Also: TODAY is Tax Day, not April 15, which, hi, why didn’t someone tell me it was changing? That’s bullshit.
Anyway, the winner of my shirt giveaway:
(P.S: if you’re interested, they’re giving away a couple of my shirts on Band Back Together, too.)
There are a few occasions when I take time from my very busy schedule of creating pictures of my fake dead cat, Mr. Sprinkles, doing wacky things to respond to emails. Because, really, is there anything better than this?
That Mr. Sprinkles! He’s a WILY guy!
But on very, VERY rare occasion, I get an email that makes me stop and go, “You know what? Maybe I should stop working on pictures of myself with my fake dead cat Mr. Sprinkles and do something better with my time,” (the feeling never does last)
A year ago today, I got one of those emails.
My now-friend Nikki sent me an email about her 20-week old fetus, who had just been diagnosed prenatally with an encephalocele. Somehow, she’d managed to look past the grisly stories out there about other children with encephaloceles (the fatality rate for encephaloceles is exceptionally high) and had found her way to my mediocre blog.
More specifically, she’d found Amelia’s Grace, the stories about my daughter who, too, had been born with an encephalocele.
Amelia was born with the kind of encephalocele associated with the least favorable outcomes. A posterior encephalocele filled with brain matter. I’d had a standard vaginal delivery. There was no NICU team waiting for her. In fact, no one was waiting for her but a nurse, the doctor and a tech.
In short, everything about the situation surrounding Amelia’s story was bad.
When I wrote Amelia’s Grace, the story of my daughter, I’d never really thought that someone else might find my drivel while searching for something to cling to. Some hope in an otherwise grim situation. Because the statistics, those cold hard numbers about encephaloceles; those are grim:
An encephalocele reduces the likelihood of a live birth to 21%.

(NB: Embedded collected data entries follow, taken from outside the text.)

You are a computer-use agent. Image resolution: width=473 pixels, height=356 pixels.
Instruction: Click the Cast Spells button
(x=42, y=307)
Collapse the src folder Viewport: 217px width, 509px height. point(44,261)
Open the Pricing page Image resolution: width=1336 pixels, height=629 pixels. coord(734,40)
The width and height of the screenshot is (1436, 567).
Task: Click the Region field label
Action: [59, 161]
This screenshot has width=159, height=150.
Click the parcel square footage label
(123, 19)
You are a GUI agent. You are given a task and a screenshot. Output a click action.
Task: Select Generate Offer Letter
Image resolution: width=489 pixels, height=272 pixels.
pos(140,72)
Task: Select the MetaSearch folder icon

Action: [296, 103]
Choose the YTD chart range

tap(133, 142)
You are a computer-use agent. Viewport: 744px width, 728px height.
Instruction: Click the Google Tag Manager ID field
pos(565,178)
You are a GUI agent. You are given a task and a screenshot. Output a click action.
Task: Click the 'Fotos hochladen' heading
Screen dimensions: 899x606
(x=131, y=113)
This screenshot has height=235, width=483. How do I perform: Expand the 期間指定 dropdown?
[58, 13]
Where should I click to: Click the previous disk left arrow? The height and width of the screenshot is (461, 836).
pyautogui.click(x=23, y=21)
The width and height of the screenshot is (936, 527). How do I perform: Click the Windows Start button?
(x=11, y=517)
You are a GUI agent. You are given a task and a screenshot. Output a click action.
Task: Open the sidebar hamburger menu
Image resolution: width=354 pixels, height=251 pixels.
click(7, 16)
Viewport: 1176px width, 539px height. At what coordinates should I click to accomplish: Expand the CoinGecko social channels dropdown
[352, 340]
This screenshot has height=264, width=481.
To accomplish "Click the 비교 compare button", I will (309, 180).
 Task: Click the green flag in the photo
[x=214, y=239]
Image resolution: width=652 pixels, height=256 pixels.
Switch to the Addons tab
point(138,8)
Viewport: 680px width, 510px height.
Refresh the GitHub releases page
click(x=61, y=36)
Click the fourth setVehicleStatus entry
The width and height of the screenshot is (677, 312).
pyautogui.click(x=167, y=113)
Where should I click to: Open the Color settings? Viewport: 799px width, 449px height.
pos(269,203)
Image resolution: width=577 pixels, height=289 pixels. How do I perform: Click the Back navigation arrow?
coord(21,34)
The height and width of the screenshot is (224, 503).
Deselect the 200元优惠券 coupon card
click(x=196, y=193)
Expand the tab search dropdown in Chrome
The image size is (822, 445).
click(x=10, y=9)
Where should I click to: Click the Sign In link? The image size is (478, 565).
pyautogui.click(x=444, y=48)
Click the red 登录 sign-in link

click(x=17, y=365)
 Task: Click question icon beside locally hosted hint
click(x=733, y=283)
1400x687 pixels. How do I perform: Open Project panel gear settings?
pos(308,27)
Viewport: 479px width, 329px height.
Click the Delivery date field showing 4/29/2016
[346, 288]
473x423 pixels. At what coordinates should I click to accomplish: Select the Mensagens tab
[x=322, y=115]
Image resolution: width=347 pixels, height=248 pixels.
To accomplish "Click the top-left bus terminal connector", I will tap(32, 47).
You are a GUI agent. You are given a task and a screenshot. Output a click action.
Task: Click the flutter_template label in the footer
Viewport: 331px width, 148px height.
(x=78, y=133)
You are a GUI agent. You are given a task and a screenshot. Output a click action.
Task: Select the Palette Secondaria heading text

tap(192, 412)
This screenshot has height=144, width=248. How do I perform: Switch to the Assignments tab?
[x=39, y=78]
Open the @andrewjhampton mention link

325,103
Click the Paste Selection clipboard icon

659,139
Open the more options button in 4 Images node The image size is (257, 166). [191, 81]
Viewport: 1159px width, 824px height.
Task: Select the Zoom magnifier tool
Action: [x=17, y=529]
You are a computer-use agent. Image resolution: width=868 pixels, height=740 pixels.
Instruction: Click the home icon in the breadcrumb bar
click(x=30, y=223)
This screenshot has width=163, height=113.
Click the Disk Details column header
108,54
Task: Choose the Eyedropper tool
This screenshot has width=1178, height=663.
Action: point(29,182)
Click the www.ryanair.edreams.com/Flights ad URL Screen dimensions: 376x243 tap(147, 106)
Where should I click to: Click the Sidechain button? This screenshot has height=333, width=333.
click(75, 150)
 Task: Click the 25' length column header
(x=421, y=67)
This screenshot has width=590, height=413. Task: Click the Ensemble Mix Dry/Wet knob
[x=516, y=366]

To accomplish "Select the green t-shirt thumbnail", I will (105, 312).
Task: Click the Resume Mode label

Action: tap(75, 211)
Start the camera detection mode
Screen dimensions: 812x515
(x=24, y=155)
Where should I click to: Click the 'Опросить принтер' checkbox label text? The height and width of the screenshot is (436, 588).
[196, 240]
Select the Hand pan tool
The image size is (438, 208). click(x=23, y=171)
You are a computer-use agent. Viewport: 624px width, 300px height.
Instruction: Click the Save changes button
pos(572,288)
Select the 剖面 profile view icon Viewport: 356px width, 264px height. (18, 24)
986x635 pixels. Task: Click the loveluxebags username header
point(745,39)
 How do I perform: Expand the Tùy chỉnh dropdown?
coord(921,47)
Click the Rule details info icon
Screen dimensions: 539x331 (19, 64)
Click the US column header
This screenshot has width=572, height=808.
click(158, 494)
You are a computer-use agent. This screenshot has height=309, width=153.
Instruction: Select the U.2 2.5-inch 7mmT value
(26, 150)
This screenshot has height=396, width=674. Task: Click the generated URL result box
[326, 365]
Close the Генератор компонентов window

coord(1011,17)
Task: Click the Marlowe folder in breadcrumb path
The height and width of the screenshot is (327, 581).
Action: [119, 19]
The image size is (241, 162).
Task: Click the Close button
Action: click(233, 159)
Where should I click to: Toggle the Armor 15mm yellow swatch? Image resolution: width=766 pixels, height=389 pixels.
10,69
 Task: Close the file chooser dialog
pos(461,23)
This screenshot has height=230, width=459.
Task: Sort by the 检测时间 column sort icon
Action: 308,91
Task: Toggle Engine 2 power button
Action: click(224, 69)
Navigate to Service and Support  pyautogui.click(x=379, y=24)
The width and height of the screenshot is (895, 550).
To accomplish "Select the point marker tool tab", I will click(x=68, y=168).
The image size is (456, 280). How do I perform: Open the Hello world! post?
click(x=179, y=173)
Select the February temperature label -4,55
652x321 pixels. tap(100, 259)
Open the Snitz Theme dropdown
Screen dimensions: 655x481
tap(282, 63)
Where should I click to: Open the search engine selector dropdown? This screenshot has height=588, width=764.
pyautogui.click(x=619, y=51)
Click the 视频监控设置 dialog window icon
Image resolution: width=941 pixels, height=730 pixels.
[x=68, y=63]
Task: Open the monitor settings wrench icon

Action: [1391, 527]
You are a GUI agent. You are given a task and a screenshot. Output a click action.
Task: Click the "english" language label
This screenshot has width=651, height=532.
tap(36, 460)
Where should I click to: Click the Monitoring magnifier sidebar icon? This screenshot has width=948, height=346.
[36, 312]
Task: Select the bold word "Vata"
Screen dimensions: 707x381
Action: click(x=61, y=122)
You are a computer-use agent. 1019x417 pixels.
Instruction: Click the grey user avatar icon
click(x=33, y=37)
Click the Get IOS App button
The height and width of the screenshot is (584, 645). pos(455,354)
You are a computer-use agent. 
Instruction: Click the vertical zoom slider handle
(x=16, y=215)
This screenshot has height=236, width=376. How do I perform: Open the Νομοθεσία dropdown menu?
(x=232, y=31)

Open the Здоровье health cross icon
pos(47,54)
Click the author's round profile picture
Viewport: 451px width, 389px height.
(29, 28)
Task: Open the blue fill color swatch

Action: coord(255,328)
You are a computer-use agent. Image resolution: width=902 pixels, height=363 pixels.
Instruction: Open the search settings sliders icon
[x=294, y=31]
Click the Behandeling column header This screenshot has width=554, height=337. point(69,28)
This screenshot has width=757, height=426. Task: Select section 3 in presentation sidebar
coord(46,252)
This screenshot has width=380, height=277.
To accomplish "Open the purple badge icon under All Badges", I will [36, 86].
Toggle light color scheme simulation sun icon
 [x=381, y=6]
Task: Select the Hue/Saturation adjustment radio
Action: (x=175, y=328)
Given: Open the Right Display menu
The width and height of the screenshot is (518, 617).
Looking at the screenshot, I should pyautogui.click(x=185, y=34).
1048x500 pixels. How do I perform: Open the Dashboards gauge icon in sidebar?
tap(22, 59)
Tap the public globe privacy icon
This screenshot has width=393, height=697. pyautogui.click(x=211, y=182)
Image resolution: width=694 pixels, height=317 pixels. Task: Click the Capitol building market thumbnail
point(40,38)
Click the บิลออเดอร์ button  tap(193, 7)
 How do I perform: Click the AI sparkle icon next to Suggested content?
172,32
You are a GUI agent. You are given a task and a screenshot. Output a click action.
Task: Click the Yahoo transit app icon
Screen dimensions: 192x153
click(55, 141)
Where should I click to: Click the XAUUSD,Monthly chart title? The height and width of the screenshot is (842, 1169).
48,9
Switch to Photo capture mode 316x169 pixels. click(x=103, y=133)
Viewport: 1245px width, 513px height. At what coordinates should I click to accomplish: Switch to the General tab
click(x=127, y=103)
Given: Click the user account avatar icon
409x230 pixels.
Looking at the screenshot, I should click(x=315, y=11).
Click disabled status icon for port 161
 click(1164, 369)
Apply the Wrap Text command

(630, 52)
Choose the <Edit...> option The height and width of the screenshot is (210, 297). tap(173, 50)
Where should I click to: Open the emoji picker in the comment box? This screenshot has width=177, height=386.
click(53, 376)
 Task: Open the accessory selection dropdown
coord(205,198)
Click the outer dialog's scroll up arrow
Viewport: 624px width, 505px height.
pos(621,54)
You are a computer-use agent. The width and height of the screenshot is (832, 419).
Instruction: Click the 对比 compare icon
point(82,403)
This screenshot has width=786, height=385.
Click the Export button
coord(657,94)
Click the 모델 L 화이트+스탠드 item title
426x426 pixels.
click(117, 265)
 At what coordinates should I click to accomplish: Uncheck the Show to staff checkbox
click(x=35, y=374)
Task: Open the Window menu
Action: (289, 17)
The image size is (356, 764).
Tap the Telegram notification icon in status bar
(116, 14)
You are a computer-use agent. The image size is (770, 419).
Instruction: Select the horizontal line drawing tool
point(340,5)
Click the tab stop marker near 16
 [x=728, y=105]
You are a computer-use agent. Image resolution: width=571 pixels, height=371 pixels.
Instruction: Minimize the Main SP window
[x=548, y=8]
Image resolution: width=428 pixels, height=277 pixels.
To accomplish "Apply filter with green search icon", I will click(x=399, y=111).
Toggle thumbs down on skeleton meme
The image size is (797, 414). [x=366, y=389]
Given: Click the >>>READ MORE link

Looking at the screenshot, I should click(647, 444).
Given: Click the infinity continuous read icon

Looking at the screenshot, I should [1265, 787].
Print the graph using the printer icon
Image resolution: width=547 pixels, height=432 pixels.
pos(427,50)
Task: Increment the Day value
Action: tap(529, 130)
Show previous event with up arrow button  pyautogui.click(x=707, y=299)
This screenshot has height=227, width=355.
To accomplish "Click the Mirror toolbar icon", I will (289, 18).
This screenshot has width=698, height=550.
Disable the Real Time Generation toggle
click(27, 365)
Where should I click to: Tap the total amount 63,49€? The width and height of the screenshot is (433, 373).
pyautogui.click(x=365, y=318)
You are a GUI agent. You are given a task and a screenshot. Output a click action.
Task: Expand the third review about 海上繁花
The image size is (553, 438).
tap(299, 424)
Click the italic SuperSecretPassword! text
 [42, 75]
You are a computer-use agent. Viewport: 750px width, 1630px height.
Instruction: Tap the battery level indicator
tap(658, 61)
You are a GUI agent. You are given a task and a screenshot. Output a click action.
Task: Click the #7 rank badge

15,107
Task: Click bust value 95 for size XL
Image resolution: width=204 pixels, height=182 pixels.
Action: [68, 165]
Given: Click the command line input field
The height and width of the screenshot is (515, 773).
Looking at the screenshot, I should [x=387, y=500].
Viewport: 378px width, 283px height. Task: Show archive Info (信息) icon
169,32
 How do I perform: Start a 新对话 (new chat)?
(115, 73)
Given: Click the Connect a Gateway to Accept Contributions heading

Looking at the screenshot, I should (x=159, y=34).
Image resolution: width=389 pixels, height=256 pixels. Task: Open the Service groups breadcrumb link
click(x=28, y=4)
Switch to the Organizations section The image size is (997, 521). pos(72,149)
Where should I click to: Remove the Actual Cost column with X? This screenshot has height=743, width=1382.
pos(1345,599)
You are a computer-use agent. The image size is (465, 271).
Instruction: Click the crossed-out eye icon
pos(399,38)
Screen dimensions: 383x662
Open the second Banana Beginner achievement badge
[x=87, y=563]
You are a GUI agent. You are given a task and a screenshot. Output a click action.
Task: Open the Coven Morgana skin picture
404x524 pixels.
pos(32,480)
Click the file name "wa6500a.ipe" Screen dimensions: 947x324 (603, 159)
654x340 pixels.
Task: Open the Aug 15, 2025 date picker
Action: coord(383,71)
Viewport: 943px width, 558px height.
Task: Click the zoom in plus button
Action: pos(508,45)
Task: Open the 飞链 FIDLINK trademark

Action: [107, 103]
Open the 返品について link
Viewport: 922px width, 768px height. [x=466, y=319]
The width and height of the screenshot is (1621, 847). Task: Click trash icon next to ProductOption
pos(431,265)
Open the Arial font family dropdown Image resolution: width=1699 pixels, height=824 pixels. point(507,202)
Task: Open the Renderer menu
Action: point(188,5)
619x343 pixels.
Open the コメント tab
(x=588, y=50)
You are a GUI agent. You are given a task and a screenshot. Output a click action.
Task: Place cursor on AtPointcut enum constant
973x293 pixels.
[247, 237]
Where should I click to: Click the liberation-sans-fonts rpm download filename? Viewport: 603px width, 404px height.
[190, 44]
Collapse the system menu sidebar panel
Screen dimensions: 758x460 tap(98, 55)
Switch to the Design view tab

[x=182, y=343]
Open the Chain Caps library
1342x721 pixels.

Only half of those 21% survive.
75% of those survivors have varying degrees of mental retardation, the severity of defects higher for those who have the brain herniation on the back of the skull.
She, however, she is not grim. She laughs in the face of statistics. She will tell that encephalocele to shut it’s whore mouth.
Amelia will also give her voice to those who have none.
Nikki has been a good friend of mine for a year now and she’s helped me as much as I’ve helped her. Proof that sometimes people come into your life at exactly the right time. I owe her a debt that I don’t think she understands.
Now, I will simply direct you to Lily’s Story, which I have strong-armed Nikki into writing for Band Back Together.
Today is the day that it turned upside down for Nikki and my sweet girl, Lily Grace.
What a difference one year makes.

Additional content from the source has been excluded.